Class Qald7CreationTool

java.lang.Object
org.aksw.qa.commons.qald.Qald7CreationTool

public class Qald7CreationTool extends Object
  • Field Details

  • Constructor Details

    • Qald7CreationTool

      public Qald7CreationTool()
    • Qald7CreationTool

      public Qald7CreationTool(String sparqlEndpoint, int timeout)
  • Method Details

    • getQald7HybridQuestions

      public Set<Qald7Question> getQald7HybridQuestions(Set<Dataset> datasets)
      Returns all Hybrid questions for Qald7 (Loads all previous qald hybrid questions and drops duplicates). This will set "hybrid:true" in all questions!!!
      Parameters:
      datasets - All datasets from which questions should be extracted
      Returns:
      All available unique questions from given datasets
    • createQald7HybridDataset

      public void createQald7HybridDataset(Set<Dataset> hybridDatasets, String path, String filenameWithoutExtension)
      Creates the hybrid datasets. Three files will be stored in given location: QALD-Json, Extended-Json and xml
      Parameters:
      hybridDatasets - The sets questions are taken from.
      path - The path to write the datasets to.

- _Actions to take_
- A) From the Qald7CreationTool documentation, output the text starting with "Creates the hybrid" and going on through "are taken from.".
- B) Continue the Qald7CreationTool documentation from the point where it stops.
None of the data is needed for this.

- _Source excerpt_

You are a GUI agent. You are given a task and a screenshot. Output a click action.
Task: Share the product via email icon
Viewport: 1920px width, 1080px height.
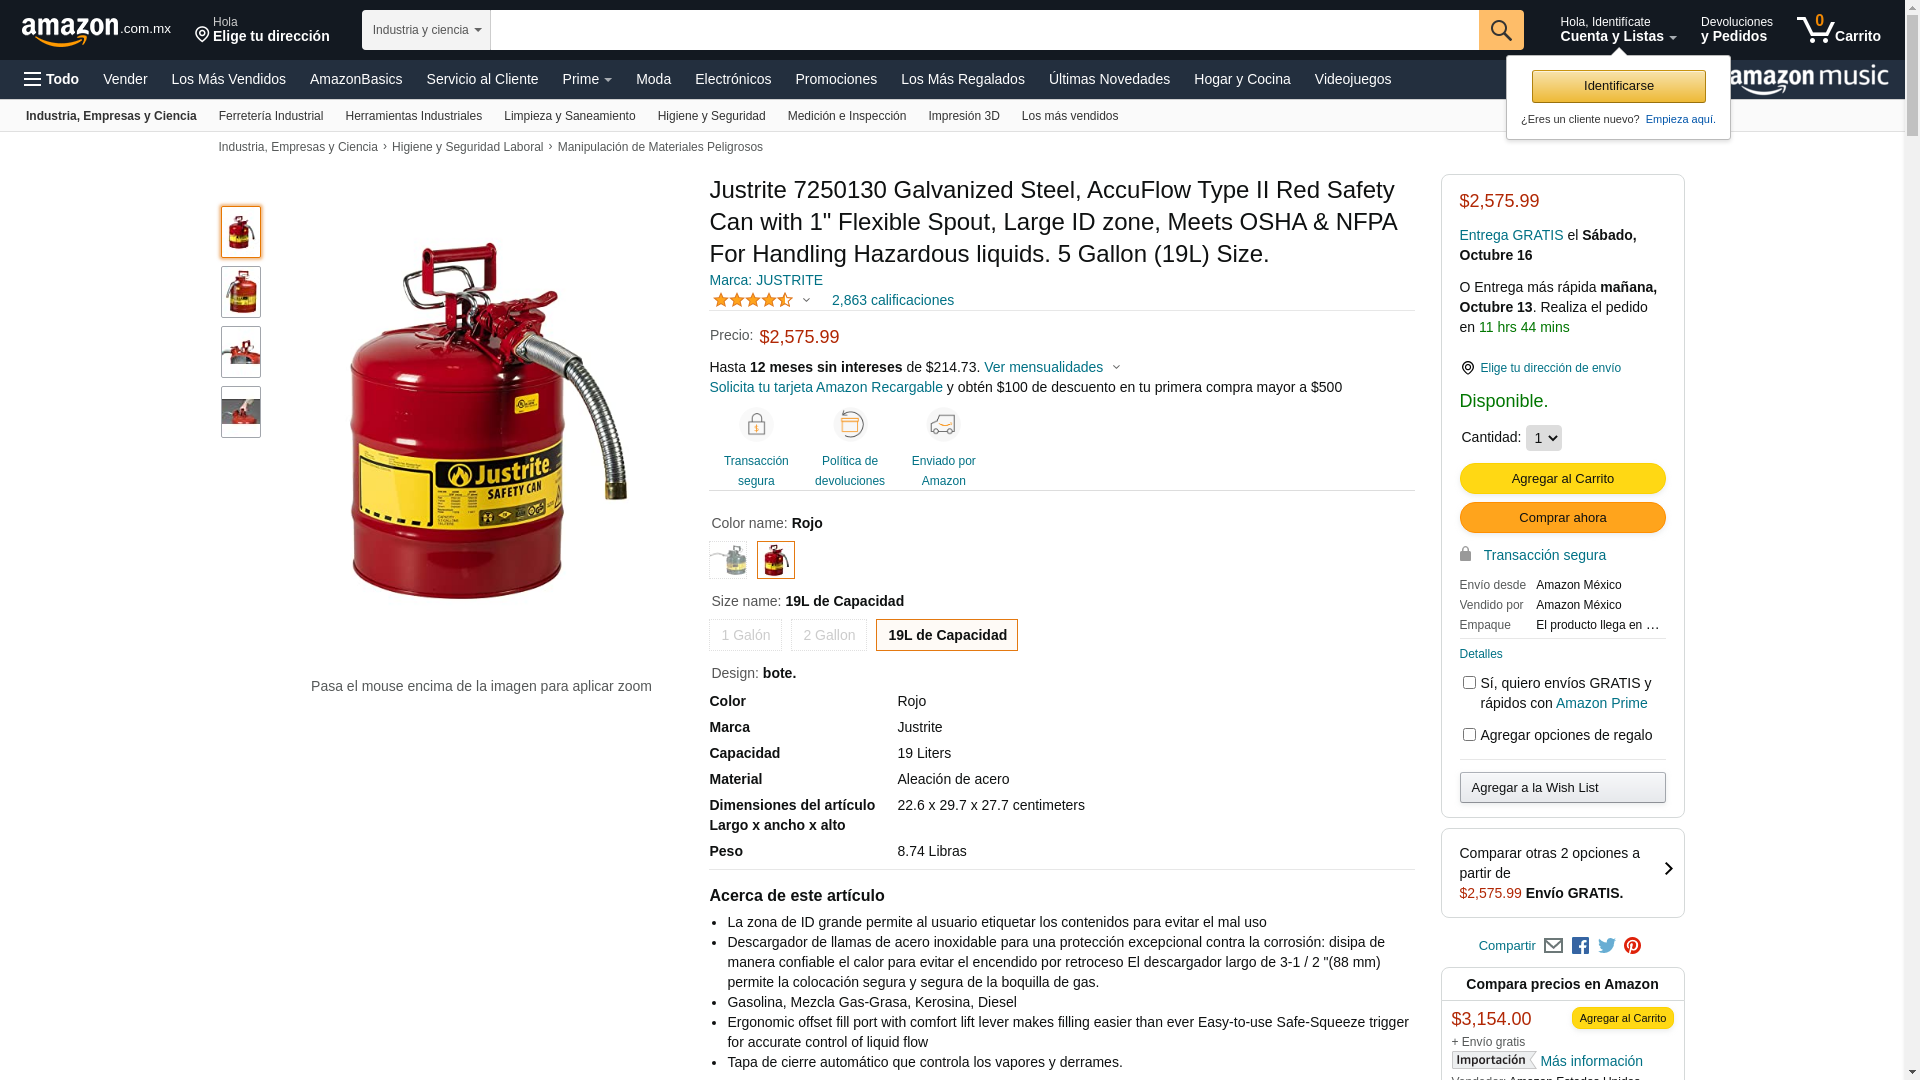pos(1553,946)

- _Answers provided_
- A)
Creates the hybrid datasets. Three files will be stored in given location: QALD-Json, Extended-Json and xml
      Parameters:
      hybridDatasets - The sets questions are taken from.

- B)
      filenameWithoutExtension - The name of the new dataset
    • createQald7MultilingualTrainDataset

      public void createQald7MultilingualTrainDataset(Set<Dataset> datasets, boolean fileReport, boolean autocorrectOnlydbo, String path, String filenameWithoutExtension)
      Creates the multilingual train datasets. Three files will be stored in given location: QALD-Json, Extended-Json and xml
      Parameters:
      datasets - The sets questions are taken from.
      autocorrectOnlydbo - Is a bad Onlydbo-flag a exclusion criterion (Question wont appear in file) for a question or should it be autofixed?
      path - The path to write the datasets to.
      filenameWithoutExtension - The name of the new dataset
    • getQald7MultilingualTrainQuestions

      public Set<Qald7Question> getQald7MultilingualTrainQuestions(Set<Dataset> datasets, boolean autocorrectOnlydbo)
      Loads all questions from given datasets, checks question integrity (is the stored answerset still identical with the one returned for given sparql query, is a sparql present and parseable, are at least 6 languages available with keywords, is an answertype set,... ) Also, duplicates are filtered out, only the candidate with the least error flags @link Fail will be in returned set. So, returned Questions are all clean. To get a duplicate free, with Fail annotated dataset, use loadAndAnnotateTrain(Set, boolean)
      Parameters:
      datasets - The datasets from which the questions are gathered
      autocorrectOnlydbo - Is a bad Onlydbo-flag a exclusion criterion (Question wont appear in file) for a question or should it be autofixed?
      Returns:
      All clean duplicate free questions from given datasets.
    • loadAndAnnotateTrain

      public Set<Qald7Question> loadAndAnnotateTrain(Set<Dataset> datasets, boolean autocorrectOnlyDBO)
    • checkSparqlPresent

      private boolean checkSparqlPresent(IQuestion q)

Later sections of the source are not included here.